But then it’s not so much a family car as a five-seat GT. All things considered, it’s very well packaged and performs the family role perfectly acceptably. The sculpted looks do a good job of concealing how much space there is inside, with packaging aided by the bespoke electric platform. It’s the halfway house here, one for the interested and keen.

The Audi is for electro-sceptics. And, by God, does it do a good job of convincing them they don’t need to be scared of the future. What is there to be worried about outside? The colour? Grey is quite challenging, isn’t it? And inside – well, the gearlever is a bit different, twisting fore and aft under a housing. That takes five seconds to figure out. And the new hollow centre console with its useful layered storage. How will you cope? The only thing that’s going to unsettle you about the e-tron is how quiet and smooth it is.

Not just quiet and smooth. The quietest, smoothest electric car I’ve ever driven. It feels like a few grains of Woolacombe Bay sand might have been blown into the motors of the other two. In isolation, they’re lovely, of course, but the Audi is lovelier still. It’s the softness with which it pulls away, the perfectly calibrated throttle, the supple ride (the e-tron wears 20in wheels wrapped in plump rubber to the 22s of its rivals). It behaves how you want a family car to behave. Or maybe not. What it won’t do is drown out the back-seat arguments.

Until you add small people it is serene, then. And it shows up flaws in the Tesla. Structural stiffness is the first and most obvious. You sense the body twist, feel shudders, hear the trim creak. If there were engine noise maybe it would be less obvious, but there isn’t, so you notice. And the ride is simply too firm. It’s been done to keep roll and heave in check, but the Model X thumps and bangs across Exmoor. On coarse surfaces, there’s tyre noise, and it reflects back from the giant windscreen, making the Model X that bit more hectic.

The Tesla feels ponderous where the Audi manages to disguise its weight. Barring steering that’s not quite as accurate as the Jaguar’s, the Audi is very composed if you pile on a bit of speed. Against the stopwatch it’s the slowest here, but it’s still swift. It just doesn’t do the mind-bending this-shouldn’t-be-possible acceleration of the fastest Teslas. The 100D isn’t the super-quick one (that’s the P100D Ludicrous), but it’s still plenty fast enough at getting itself between corners that then pose it… issues. It’s a bit scrappy, really – you don’t get any sense of what the steering is up to, but a great deal of awareness of how much weight you’ve just tried to make change direction. And with no separation between load bay and seating area, stuff comes crashing through. A flask tumbles irritatingly around the flat floor of the rear cabin as we head along the B3223.

Requirement - Render this sentence from the car review into Spanish: "The Tesla feels ponderous where the Audi manages to disguise its weight." Rely only on the car review for the work here.

Data section -

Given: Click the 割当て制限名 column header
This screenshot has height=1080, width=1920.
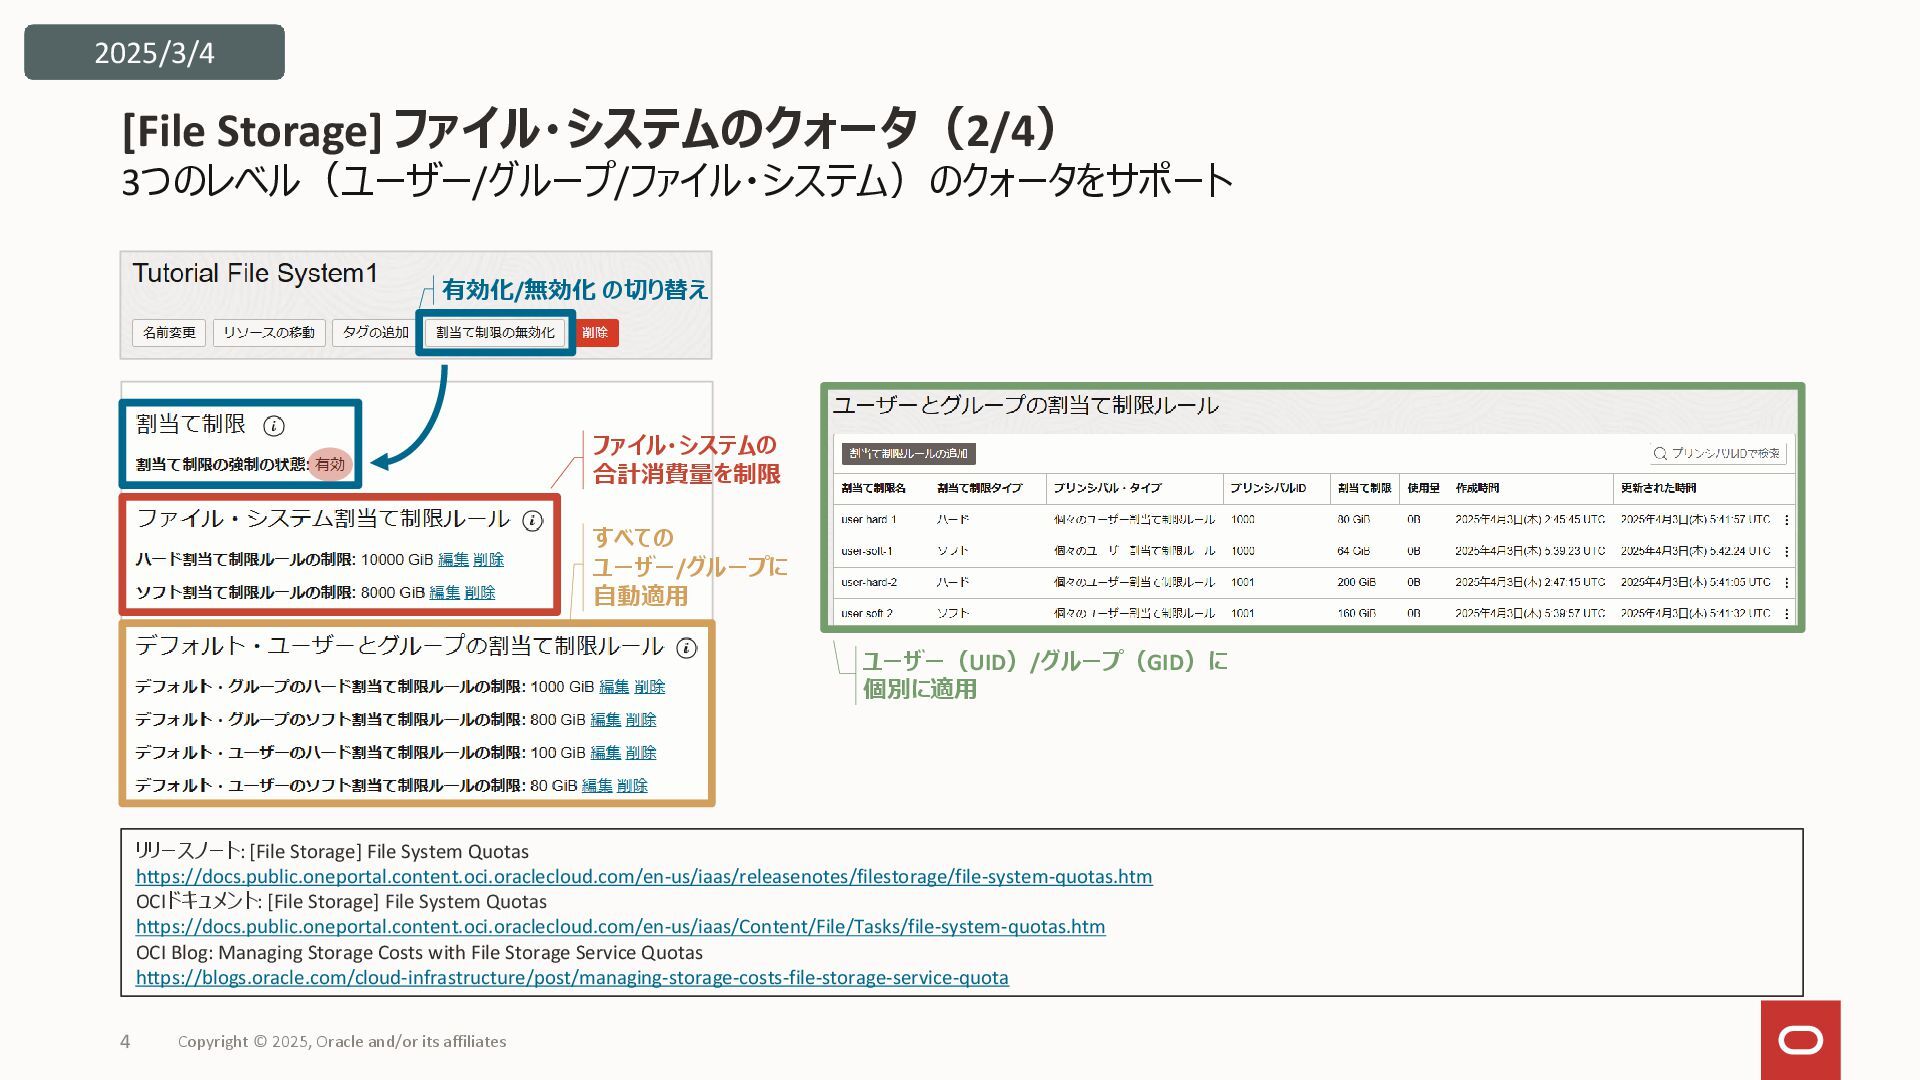Looking at the screenshot, I should pyautogui.click(x=873, y=488).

Written response - El Tesla se siente pesado y torpe, mientras que el Audi logra disimular su peso.